▶ [KUTIPAN TEKS]
+ + +

Nadea Nabilla Putri menginovasi perahu ketinting listrik ramah lingkungan untuk masyarakat pesisir, penjaga laut sejati

Koridor.co.id

Nadea Nabilla Putri. (Foto: istimewa)

Miss Scuba 2017 mengantarkan Nadea Nabilla Putri mencintai lingkungan hidup, sekaligus masyarakat pesisir. Menempuh pendidikan yang relatif bagus, mulai Diploma Teknik Komputer di Telkom University, Bandung dilanjutkan Institut Teknologi Bandung dan IT Convergece dari Kumoh National Institute of Technology, Korea Selatan, Nadea tidak menjadi orang yang bekerja di korporasi.

Dia malah menjadi tukang insinyur yang mengabdikan dirinya kepada masyarakat pesisir dan kini menjadi Pemimpin Women’s Earth Alliance 2020, Nadea Nabilla dengan Proyek Manta One Indonesia. 

Founder dan CEO Azura Indonesia mulai mengkomersialkan propulsi listrik pada pertengahan tahun 2020. Penggerak listrik yang disebut MantaOne telah dibuat untuk perahu kecil dan fokus pada nelayan pesisir sebagai pasar tempat berpijak kami.

+ + +

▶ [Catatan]
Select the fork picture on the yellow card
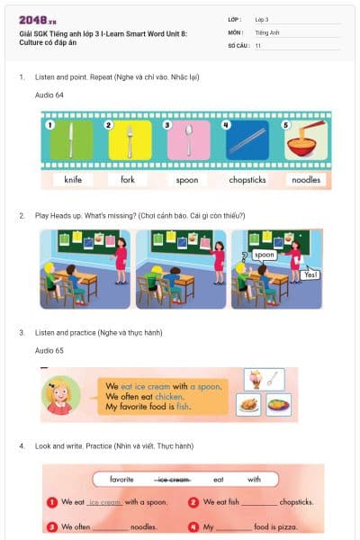pos(130,140)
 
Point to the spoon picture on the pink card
pos(188,140)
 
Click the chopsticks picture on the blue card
pos(247,140)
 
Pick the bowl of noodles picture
pos(305,140)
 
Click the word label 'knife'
pos(73,180)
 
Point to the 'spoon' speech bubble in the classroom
pos(264,255)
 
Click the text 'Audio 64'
pos(49,94)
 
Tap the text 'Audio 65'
pos(49,349)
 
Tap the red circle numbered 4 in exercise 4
pos(194,526)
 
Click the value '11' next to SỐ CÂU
pos(258,44)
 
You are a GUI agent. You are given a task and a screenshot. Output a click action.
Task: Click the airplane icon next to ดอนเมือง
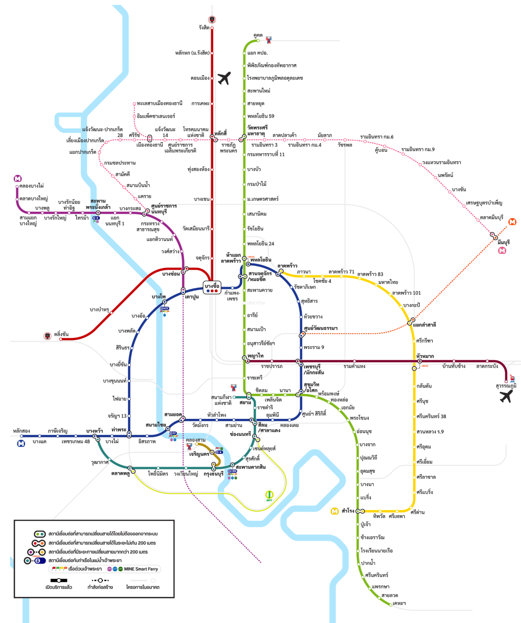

+ + +

Tuliskan lanjutan artikel tentang perahu ketinting listrik karya Nadea Nabilla Putri, dimulai tepat setelah kalimat terakhirnya.

Tujuan proyek ini tidak tanggung-tanggung, menargetkan 10.000 unit di Indonesia untuk mencapai pengurangan karbon sebesar 33.000 ton per tahun.

Nadea memulai pergerakan dengan Beach Clean Up Jakarta. Setiap 3 bulan sekali, ia mengajak orang-orang Jakarta datang ke pulau untuk melakukan pembersihan. Mirisnya, sampah yang ada di pulau sebenarnya tidak hanya berasal dari masyarakat

“Pada kedalaman 30 meter masih menemukan sampah di dasar laut. Salah satu hal yang membuat saya gelisah ingin melakukan sesuatu juga perihal sampah ini,” ujarnya.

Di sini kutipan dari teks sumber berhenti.